I traveled back and forth from my traditional studio to the digital studio; which was again about balance. First this was prompted by the inability to use my right hand because of injury and then surgery. Within the virtual world, I stumbled and wavered and tried to find my place. I retrained my hands to work with the temporary disability and found that the new virtual world I had explored had many new opportunities to offer me. But interestingly enough, digital art is created in a world where there are no walls, or floors or focus.
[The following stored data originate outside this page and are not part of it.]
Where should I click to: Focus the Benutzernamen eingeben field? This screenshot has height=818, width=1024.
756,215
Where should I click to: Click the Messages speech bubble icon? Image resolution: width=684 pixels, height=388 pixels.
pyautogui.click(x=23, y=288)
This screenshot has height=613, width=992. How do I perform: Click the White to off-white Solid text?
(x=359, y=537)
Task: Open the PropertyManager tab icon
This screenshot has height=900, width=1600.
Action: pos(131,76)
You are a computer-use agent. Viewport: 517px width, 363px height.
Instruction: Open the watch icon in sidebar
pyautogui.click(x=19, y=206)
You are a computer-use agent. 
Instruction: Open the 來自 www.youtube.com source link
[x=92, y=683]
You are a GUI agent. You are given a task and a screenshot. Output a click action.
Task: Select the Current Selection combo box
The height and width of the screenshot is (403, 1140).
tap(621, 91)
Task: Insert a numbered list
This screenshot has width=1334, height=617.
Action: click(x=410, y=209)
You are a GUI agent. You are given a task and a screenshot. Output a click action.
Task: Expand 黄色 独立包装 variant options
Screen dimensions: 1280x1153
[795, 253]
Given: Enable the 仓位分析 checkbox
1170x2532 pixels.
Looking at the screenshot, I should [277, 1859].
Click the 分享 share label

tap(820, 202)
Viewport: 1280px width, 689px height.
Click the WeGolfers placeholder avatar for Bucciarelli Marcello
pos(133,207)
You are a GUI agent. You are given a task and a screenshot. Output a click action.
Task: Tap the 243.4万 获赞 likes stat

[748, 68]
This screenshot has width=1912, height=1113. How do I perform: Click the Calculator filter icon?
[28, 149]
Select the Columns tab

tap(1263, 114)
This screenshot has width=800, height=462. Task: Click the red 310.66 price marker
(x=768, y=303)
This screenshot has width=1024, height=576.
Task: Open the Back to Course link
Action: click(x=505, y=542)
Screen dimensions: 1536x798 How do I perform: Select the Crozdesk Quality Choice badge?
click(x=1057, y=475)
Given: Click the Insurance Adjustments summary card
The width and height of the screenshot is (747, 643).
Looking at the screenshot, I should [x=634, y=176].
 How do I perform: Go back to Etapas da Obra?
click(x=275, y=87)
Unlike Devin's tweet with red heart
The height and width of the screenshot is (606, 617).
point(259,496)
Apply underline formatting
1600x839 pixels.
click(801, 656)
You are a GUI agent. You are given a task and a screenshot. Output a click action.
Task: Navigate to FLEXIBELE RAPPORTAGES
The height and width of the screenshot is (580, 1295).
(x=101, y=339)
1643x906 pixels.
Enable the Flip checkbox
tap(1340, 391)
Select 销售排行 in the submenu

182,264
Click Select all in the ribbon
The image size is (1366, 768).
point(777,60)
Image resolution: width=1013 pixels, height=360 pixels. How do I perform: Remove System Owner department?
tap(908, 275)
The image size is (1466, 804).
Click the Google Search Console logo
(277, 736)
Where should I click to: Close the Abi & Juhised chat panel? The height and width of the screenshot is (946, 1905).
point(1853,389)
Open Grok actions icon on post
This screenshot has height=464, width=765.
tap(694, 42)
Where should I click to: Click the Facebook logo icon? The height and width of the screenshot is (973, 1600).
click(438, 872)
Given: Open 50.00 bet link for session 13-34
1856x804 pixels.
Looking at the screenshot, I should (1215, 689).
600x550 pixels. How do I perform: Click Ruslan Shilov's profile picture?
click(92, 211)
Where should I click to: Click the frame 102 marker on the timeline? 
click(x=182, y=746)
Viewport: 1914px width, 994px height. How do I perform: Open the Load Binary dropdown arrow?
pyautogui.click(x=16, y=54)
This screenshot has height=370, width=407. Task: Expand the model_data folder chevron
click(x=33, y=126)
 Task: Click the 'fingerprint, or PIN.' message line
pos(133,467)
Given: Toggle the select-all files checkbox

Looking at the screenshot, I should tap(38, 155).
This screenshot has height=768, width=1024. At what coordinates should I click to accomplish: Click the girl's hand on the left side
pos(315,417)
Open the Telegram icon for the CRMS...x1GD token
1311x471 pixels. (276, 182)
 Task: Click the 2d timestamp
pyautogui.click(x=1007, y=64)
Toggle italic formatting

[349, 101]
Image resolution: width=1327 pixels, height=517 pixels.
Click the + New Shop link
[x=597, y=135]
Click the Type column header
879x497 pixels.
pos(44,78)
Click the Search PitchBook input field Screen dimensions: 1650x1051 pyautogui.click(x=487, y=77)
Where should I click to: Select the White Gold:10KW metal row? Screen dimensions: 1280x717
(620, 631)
I fumbled with fast and gesture, and attempted different things, which would lead to new things and thoughts and connections. The instability of the traditional material forced me in new directions. Coming full circle I realize what I had already known. What fuels me as an artist as a creator is passion and emotion. Perhaps it does all artists, but I’m tied to the interpersonal connection to others through my art. The art that I fumbled with that seemed to have more difficulties with was because that element was missing. And that is why the family altar worked so well. The passion of the piece, the connection to other individuals, the personalness of it was there. That is what I find when I create my traditional portrait posthumous sculpture, when I help others grieve through the loss of a loved one. It is the most honoring thing for me to do for another, and it gives me such great pleasure. I do feel that it is somehow bound up with my creativity, fused there and I’m not sure I can create in any other way. Posthumous sculptures are pieces that are heavy with empathy and the need to give life a meaning. I’m still doing that through this practicum, through this study. I have enjoyed the exploration, but feel it is important to get back to that element.

Even with my struggles of “doing Goldsworthy,” I come round to the essence of my self that has been marked in this sacred space, this pond this yard, this oasis. I come full circle sitting in wicker chairs given to me through the death of friends I find my connections to my canvas, my art, my voice and the sacred.

I shall now take a deep and refreshing breath in and out while sitting in my sacred yard. Focus on my self, my breath, my love for others and this place. Give thanks and mark it with haiku.